20 thoughts on “Exhilarating

  1. Good for Phil! He’s obviously not getting older, he’s getting better, and such stories are good to hear.

    The drawing room scene in Pygmalion fell flat for my U. S. students–I had to explain “bloody,” and some of them still didn’t see the problem–but the movie made Eliza’s gaffe quite clear. In fact, I had to stop one boy from gleefully repeating it over and over in class.

    If only some Henry Higgins could fit me into that dress and that hat, my life would be complete.

  2. You say Higgins… I hear Magnum PI but I’m dressed in a flower girl costume and thinking “Cor Blimey!!!” 😉

  3. Hello! Two things:

    “swears like a trooper” — do you, and by you I mean the British (because you represent them all) ever say “swears like a drunken sailor”? Or is THIS the preferred expression?

    “Celebrated going back to Friday Footie after a month off by scoring two fox-in-the-box goals – and so nearly a hat-trick goddamit!” — I don’t think I understand a single bit of this.

    1. Oh Andrew, how lovely to hear from you! He means he has been away from football, and celebrated his return by scoring two goals with pleasing precision. A hat trick is three goals. He’s a jounalist with sports journo leanings:-D and here they report sports like that!

      Here we swear like troopers. Our second word war barracks were famous for the language used inside. I have no doubt that drunken sailors swear, but here we generally do not swear like them. We do have a song, though, entitled “What shall we do with a drunken sailor”. I can let you have the lyrics, but they are repetitive and dismal and only really attractive when one is, indeed, drunk.

      1. You can consider yourselves reliably informed that drunken sailors do indeed swear!!!!! A lot!!!!!! I shall leave it at that :/

  4. oh my gawd Kate I’ve got to send this to my “Footie” family here in U.S….they’ll roar.
    And I’m busily playing with sentences in my brain to pursue my “Being Animal” post of yesterday with images of me as girl in patent leather mary-jane shoes, white gloves, and a purse – or the photo of me as a five year old, if I can find it, dressed in my Navy WAC costume from WWII. These will be to illustrate the caging of my animal nature which can only be freed at sporting events here just as you describe there. I love our parallel tracks.

  5. I’m with you on the Manchester United wincing thing, Kate. I’ve been wincing a lot lately.

    I too have a shelf full of philosophy books, but I’m more oxymoronic than Byronic. Having said that, My Fair Lady will always be my favourite musical.

    “I’ve grown accustomed to her face…”

    1. He has never married, although he has a partner. Not sure he has ever been swept off his feet in his life. He did get a job of sorts though: he has become a personal fitness guru for one of our charities over here. Very useful man to have around. His house is beautifully decorated these days and it is just a pied a terre now: he has chosen to move a few miles and live by the sea.

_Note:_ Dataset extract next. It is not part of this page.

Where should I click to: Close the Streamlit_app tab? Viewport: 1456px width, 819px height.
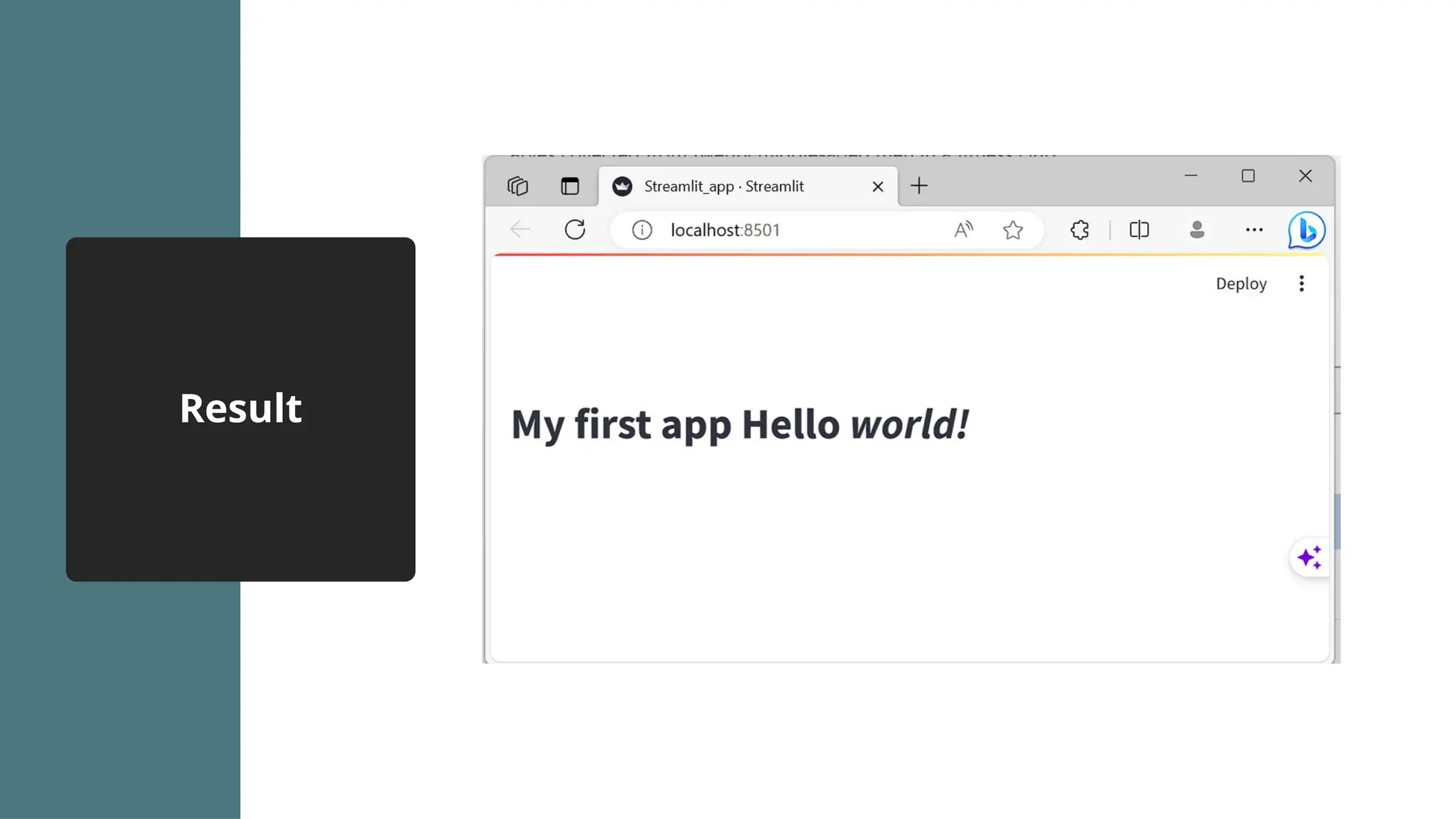click(877, 186)
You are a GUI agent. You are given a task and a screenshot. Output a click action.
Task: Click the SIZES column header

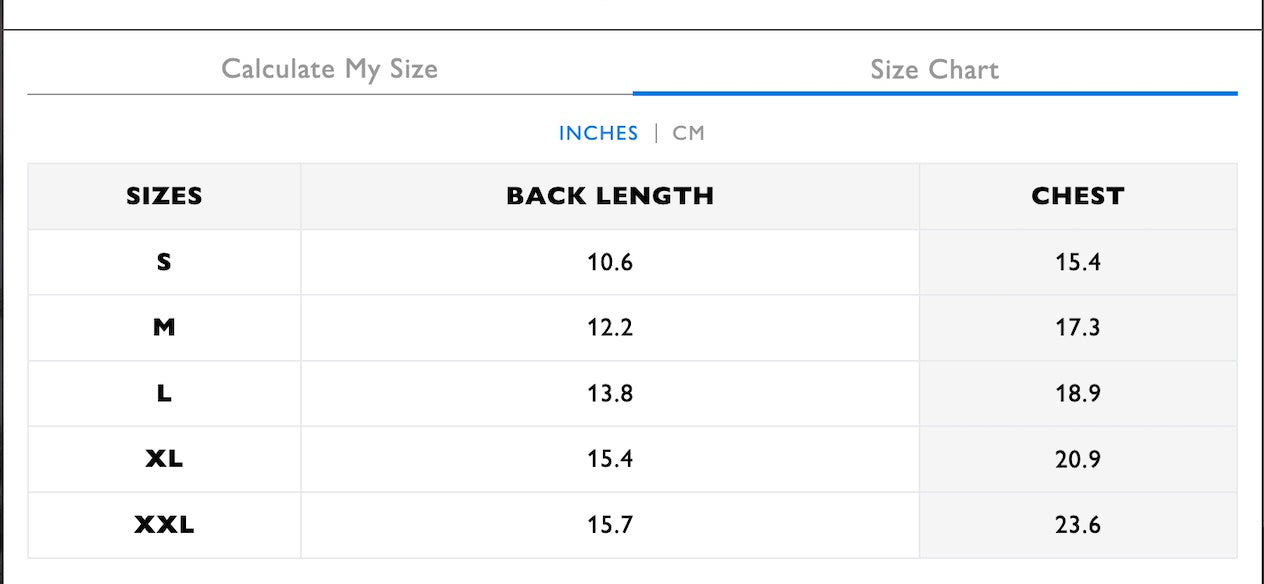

  6. Pygmalion: drawn from in so many stories. I studied Greek Mythology, but cannot remember right now the name given to the Cypriot King, whom, myth says, made the statue of his perfect woman, and had Aphrodite make flesh.

    I wonder why there is no myth of some queen making the statue of her perfect man and asking for him to be made flesh 😉

    Oh, and good on Phil for scoring two in the box – well done, sir.

    1. Phil says thanks, Liz:-)
      That’s an intriguing question. Just riffling through matriarchal societies in my head. Time to write a story?
      Shaw writes with such insight and depth for Eliza, considering he has never been the wrong side of the gender divide. Higgins creates something without considering the implications on the emotional landscape. It would be an interesting challenge to have a woman do that.